At present, there are many methods to measure medication adherence, including subjective measurement (i.e., Morisky scale) and objective measurement (therapeutic drug monitoring (TDM), electronic devices, and pickup/refill rates), each method has its advantages and disadvantages28,29,30. In the studies of medication adherence of various diseases, there was a wide range of medication adherence, explained largely by the heterogeneity of assessment methods. Objective measurement could quantitatively calculate the adherence, and the conclusion is relatively accurate. However, TDM is expensive and it is difficult for patients to accept high frequency. For the method of pickup/refill rates, medication Possession Ration (MPR) is defined as the proportion (or percentage) of days’ supply obtained over either refill interval, where last refill is the end point, or fixed refill, where a specific time period is set31. MPR is a very simple calculation method which does not consider the gaps in refills and the need for continuous therapy with multiple prescriptions. Consequently, overestimated adherence values are found while using this method32. Proportion of days covered (PDC) is defined as the total days’ supply was divided by number of days of study participation33, patients are required to keep medical records or medication records completely30, it may be difficult for some children. Although we did not used some objective measures to assess the medication adherence, many studies produced moderate to high correlation between both self-reported questionnaires (SRQs) and monitoring devices34. As there is not yet a ‘gold standard’ measure for monitoring patient adherence34, SRQs and Medication Event Monitoring Systems operating together continue to emerge as the preferred effective method for measuring medication adherence.
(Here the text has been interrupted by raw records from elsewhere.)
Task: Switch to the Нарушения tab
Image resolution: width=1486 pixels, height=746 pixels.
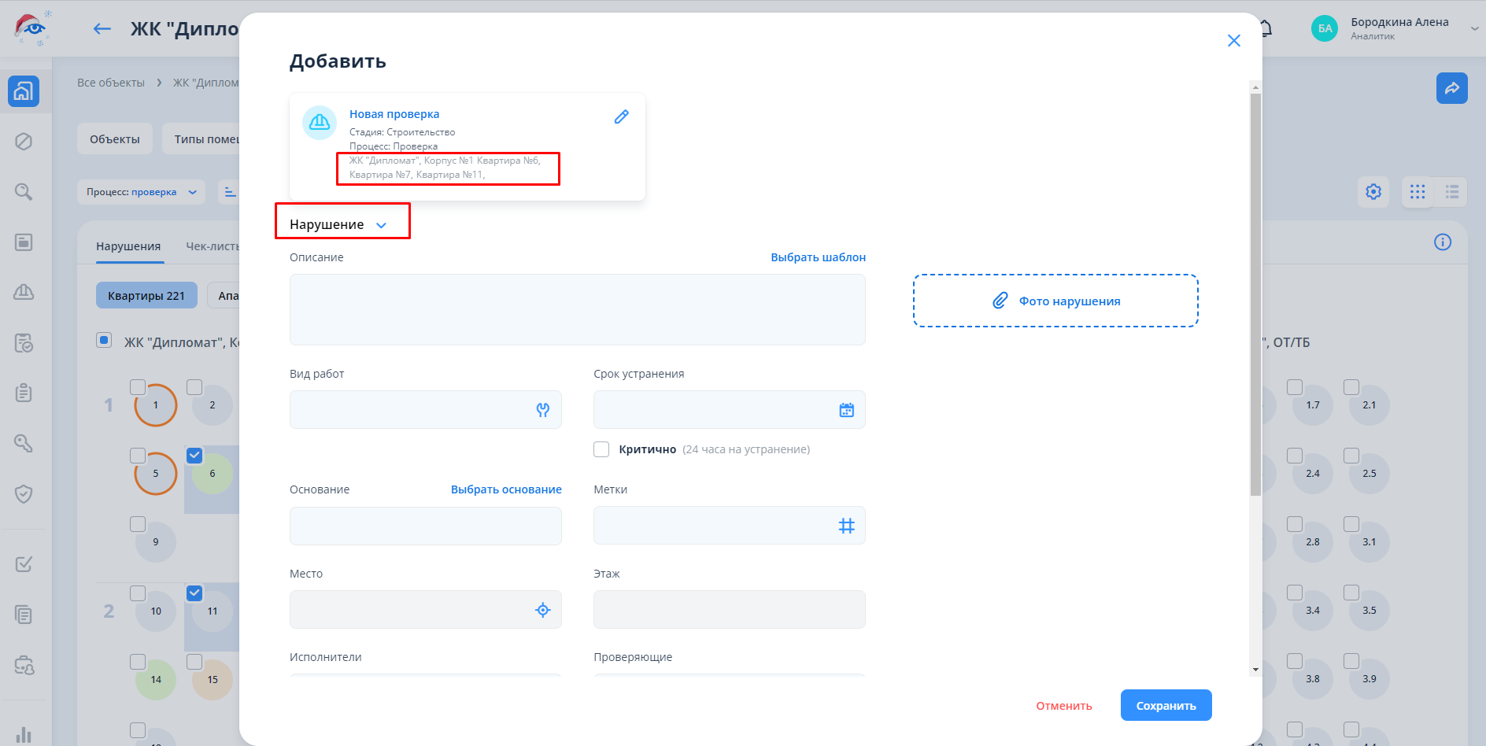Action: click(128, 246)
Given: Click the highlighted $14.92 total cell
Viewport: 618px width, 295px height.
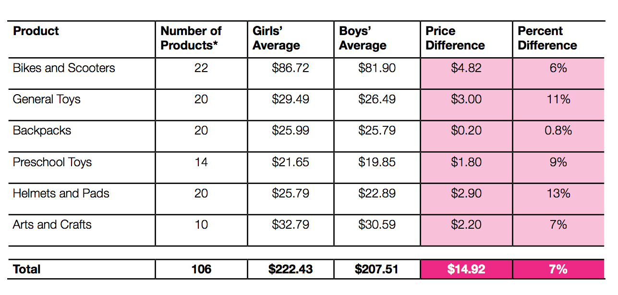Looking at the screenshot, I should click(x=466, y=270).
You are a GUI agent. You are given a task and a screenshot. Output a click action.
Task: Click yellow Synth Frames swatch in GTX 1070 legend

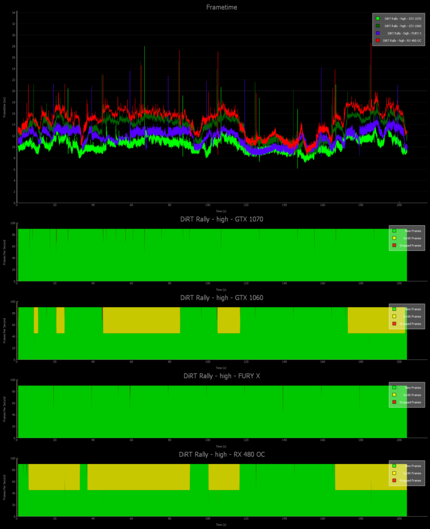(394, 238)
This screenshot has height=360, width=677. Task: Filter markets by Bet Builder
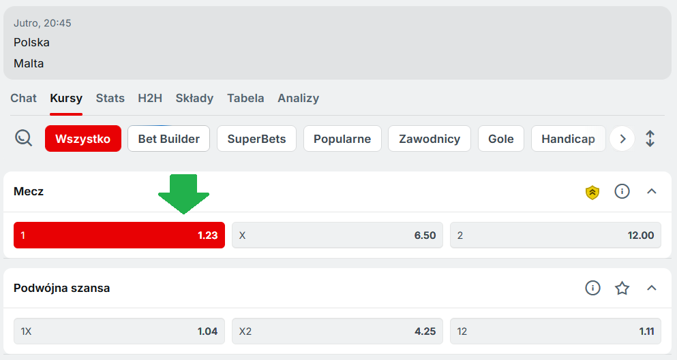168,139
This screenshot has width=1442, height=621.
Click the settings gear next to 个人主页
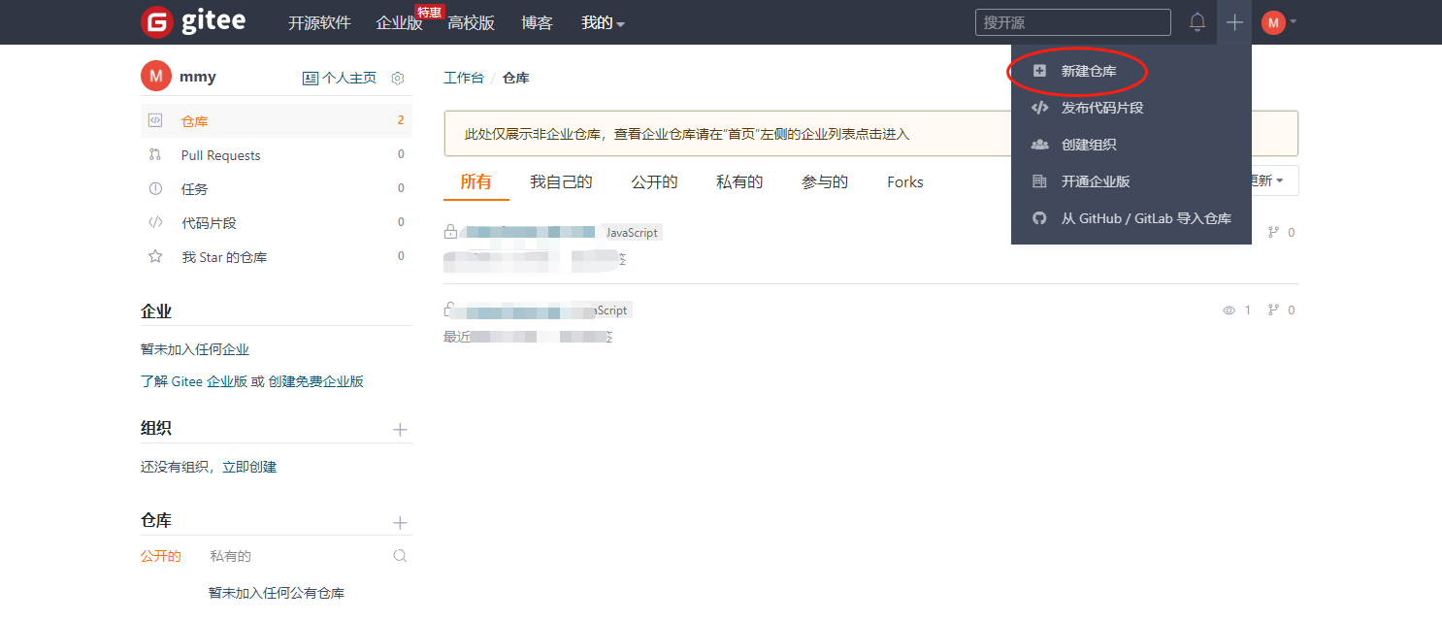pos(397,78)
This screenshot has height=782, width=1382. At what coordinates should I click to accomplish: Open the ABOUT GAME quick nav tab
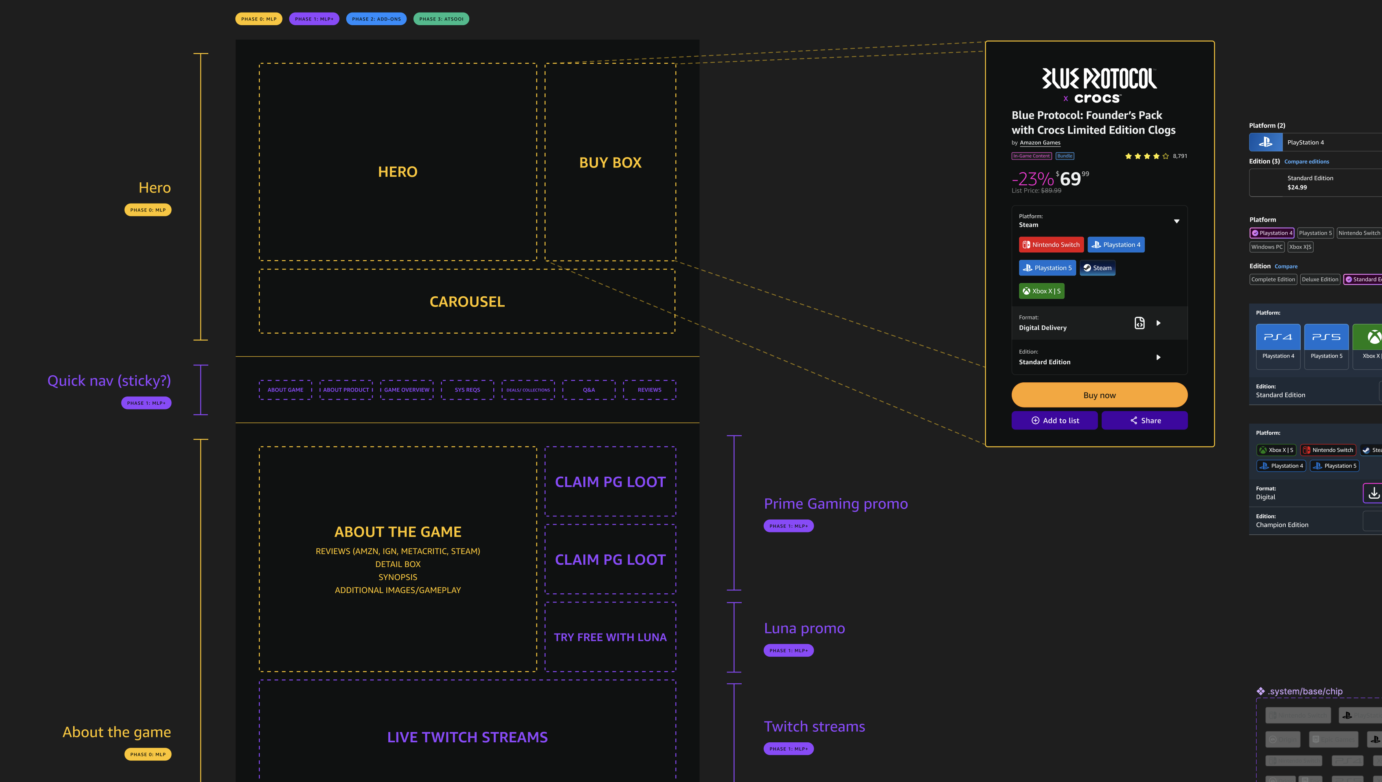click(285, 390)
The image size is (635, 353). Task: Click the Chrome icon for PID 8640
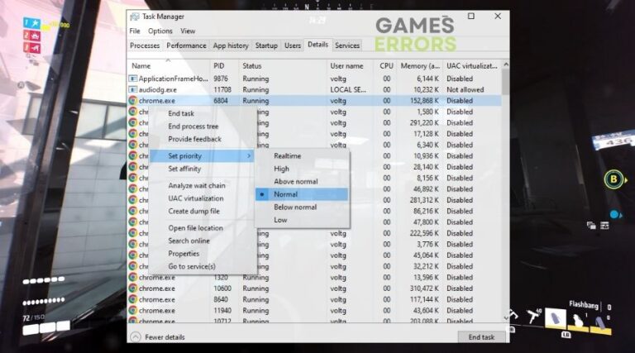(x=133, y=299)
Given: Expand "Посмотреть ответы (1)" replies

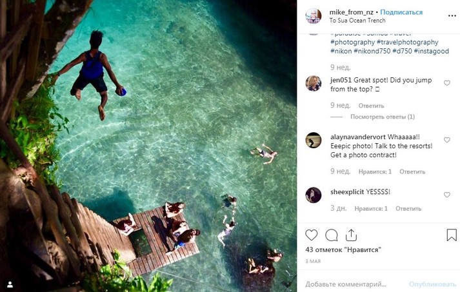Looking at the screenshot, I should pyautogui.click(x=382, y=117).
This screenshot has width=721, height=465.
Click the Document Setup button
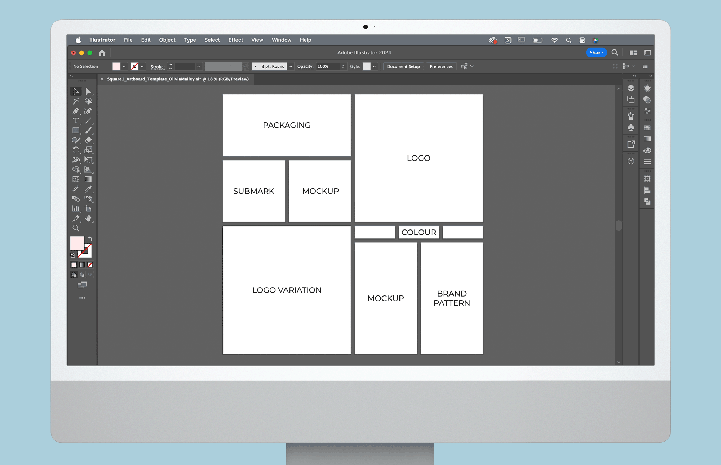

Our study involved several limitations. First, we did not use random sampling to select children as participants. Second, our study used a single-center design. However, the sample size of this study was relatively large, and West China Second Hospital accepts patients from various provinces in western China, providing a representative sample. Third, the assessment of medication adherence and mental health was based on self-reporting of patients or caregivers, and the findings might therefore not reflect their actual practice. So multiple methods assessment could be used in the future, such as self-report questionnaires, structured interviews, TDM, electronic devices, and pickup/refill rates. Fourth, this proportion of the education level of university or above is high, because 70.1% participants were from the Chengdu which is the capital city of Sichuan and a new first-tier city in China, with good economic and educational development, so our result may overestimate or underestimate the relevant outcome measures. Future research should be conducted in multi-centers and used various adherence measurement methods, which could address these limitations.

In conclusion, A majority of children seen at outpatient department from West China had low medication adherence, and depression and anxiety among guardians were common. It will be necessary to implement health education measures to improve medication adherence.